"Es como si los socialistas nos acusasen de no querer que la gente comiese, simplemente porque no queramos que el Estado se dedique a la producción de cereales" (Frédéric Bastiat).
Que el Estado debe ocuparse de la educación y de la sanidad es hoy una afirmación fuera de toda duda, forma parte de los grandes dogmas de la sociedad contemporánea que no admiten discusión. Ningún partido que tenga la más mínima aspiración puede cuestionar el carácter público, gratuito y universal de la educación y la sanidad; no sólo eso, sino que además éstas deben ser prestadas directamente por el Estado, pues no se admite que haya nadie que –al margen de los propios funcionarios– se lucre con esos servicios públicos esenciales. Gracias –dicen– a la asunción por parte del Estado de esos dos servicios básicos, nadie queda sin acceso a los mismos. De otra manera sólo los ricos podrían recibir una educación y una atención sanitaria de calidad. Así, esos dos servicios públicos son considerados los pilares fundamentales del sacrosanto Estado del Bienestar. Oponerse al dogma es arriesgarse a que a uno le llamen insensible o insolidario.
No vamos a negar que la educación y la sanidad sean fundamentales para los seres humanos, pero hay otra multitud de bienes que son vitales y que, sin embargo, no son prestados por el Estado. Nos estamos refiriendo a la alimentación y el abrigo, dos de las necesidades primarias del ser humano que, sin embargo, no tienen la consideración de servicios públicos, aunque sí lo tuvieron en determinado tiempo y lugar, con resultados por todos conocidos: escasez, desabastecimiento y cartillas de racionamiento.
La alimentación y el abrigo son necesidades humanas que atañen a la supervivencia y, por lo tanto, son las que primero deben ser cubiertas. De hecho, la provisión de los mismos ocupó la mayor parte del tiempo de trabajo de los humanos durante milenios y hasta hace sólo un par de cientos de años. Sin embargo, dichas necesidades vitales no son provistas por el Estado, sino por empresas en abierta competencia. Gracias a que no son proporcionadas por el Estado, el libre juego del mercado ha hecho que las empresas hayan sido capaces de proporcionarnos productos de primera necesidad a precios accesibles a todos y con una variedad de calidades y de surtidos inimaginable.
La acción del mercado ha conseguido reducir enormemente el porcentaje de renta que destinamos a ropa y alimentación. Como nos explica Cervantes en El Quijote: "Una olla de algo más vaca que carnero, salpicón las más noches, duelos y quebrantos los sábados, lentejas los viernes, algún palomino de añadidura los domingos, consumían las tres partes de su hacienda". Es decir, de dedicar en el siglo XVI el 75% de los ingresos a alimentarnos, hemos pasado en 2016 a destinar a esos mismos fines sólo el 14,6%. Y eso teniendo en cuenta que, a día de hoy, gran parte de la renta dedicada a alimentación incluye productos en una cantidad, variedad y calidad jamás imaginada por el pobre Sancho Panza. Es más, el progreso en la generación de alimentos ha logrado que en el mundo haya más personas con problemas de sobrepeso (un 33%) que pasando hambre (un 11%).

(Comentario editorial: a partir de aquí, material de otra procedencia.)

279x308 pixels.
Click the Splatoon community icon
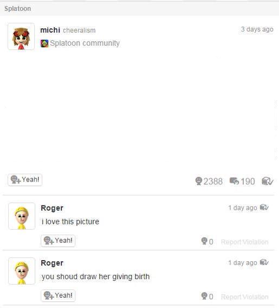tap(44, 43)
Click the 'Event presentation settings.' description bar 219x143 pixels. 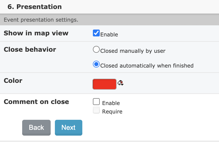click(x=110, y=20)
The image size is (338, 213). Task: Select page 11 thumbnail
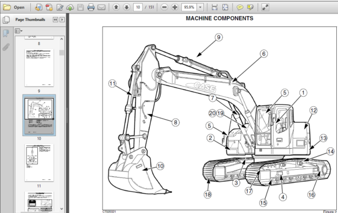(39, 163)
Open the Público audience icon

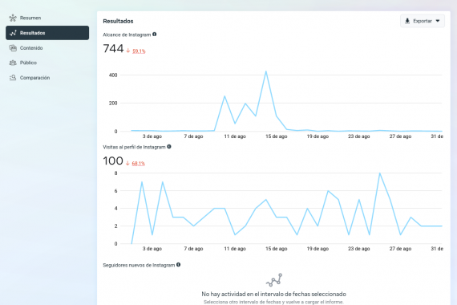pos(13,63)
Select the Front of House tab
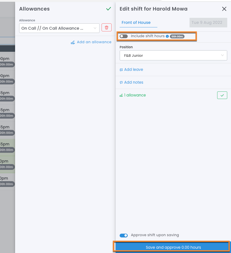Image resolution: width=231 pixels, height=253 pixels. [x=136, y=23]
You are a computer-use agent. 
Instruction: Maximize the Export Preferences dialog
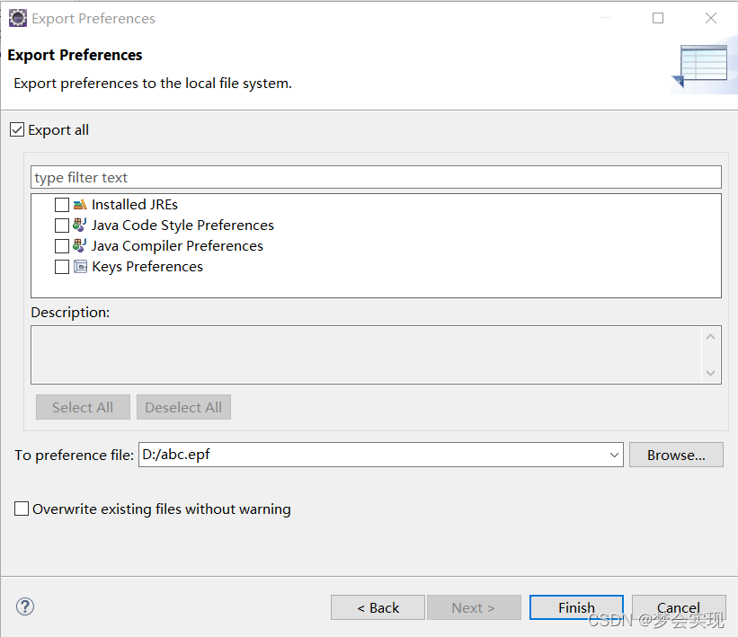(x=658, y=18)
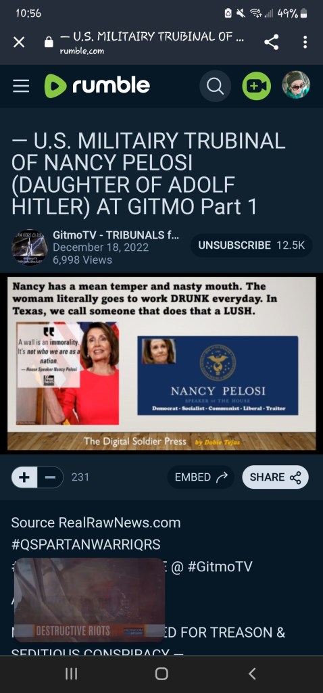Screen dimensions: 323x693
Task: View the site security lock info
Action: click(x=49, y=42)
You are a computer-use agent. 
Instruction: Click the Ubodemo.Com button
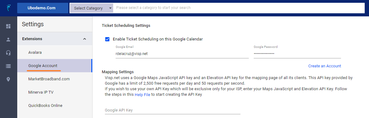click(43, 8)
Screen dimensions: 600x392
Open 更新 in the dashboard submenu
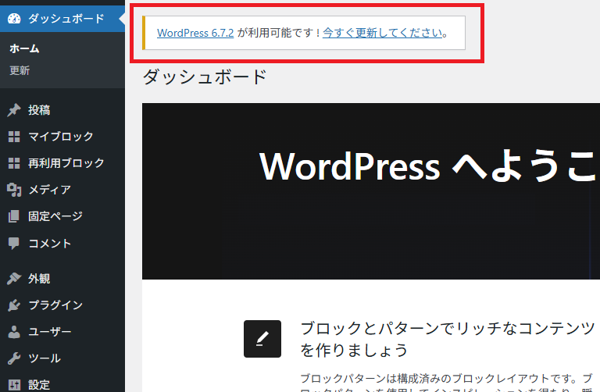point(20,70)
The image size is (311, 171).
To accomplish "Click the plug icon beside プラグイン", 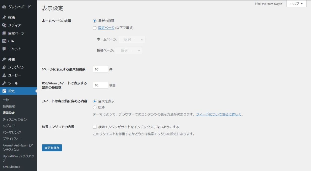I will coord(4,67).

Pues bien, de la misma manera que el mercado, la iniciativa empresarial y la innovación han conseguido alimentar y vestir a la humanidad (imponiéndose además a los agoreros malthusonianos) sin necesidad de la intervención estatal, ¿qué nos hace pensar que ese mismo mercado no sería capaz de ofrecer educación y sanidad accesibles a todo el mundo? Del mismo modo que los productores de alimentos han conseguido aumentar la producción, abaratado costes y ofrecido infinitas gamas de productos y calidades, ¿qué o quién impide que ese mismo proceso tenga lugar en los campos de la educación y la sanidad? Pues, básicamente, quien lo impide es el propio Estado, a través de su provisión de dichos servicios en situación de cuasi monopolio, estableciendo absurdas barreras de entrada, imponiendo rigidices, homogenizaciones y cargas burocráticas innecesarias.
Parafraseando a Frédéric Bastiat, que no queramos que el Estado se dedique proporcionar sanidad y educación no quiere decir que no queramos que la gente sea curada y formada, sino que pensamos que esas necesidades son mejor cubiertas por el mercado.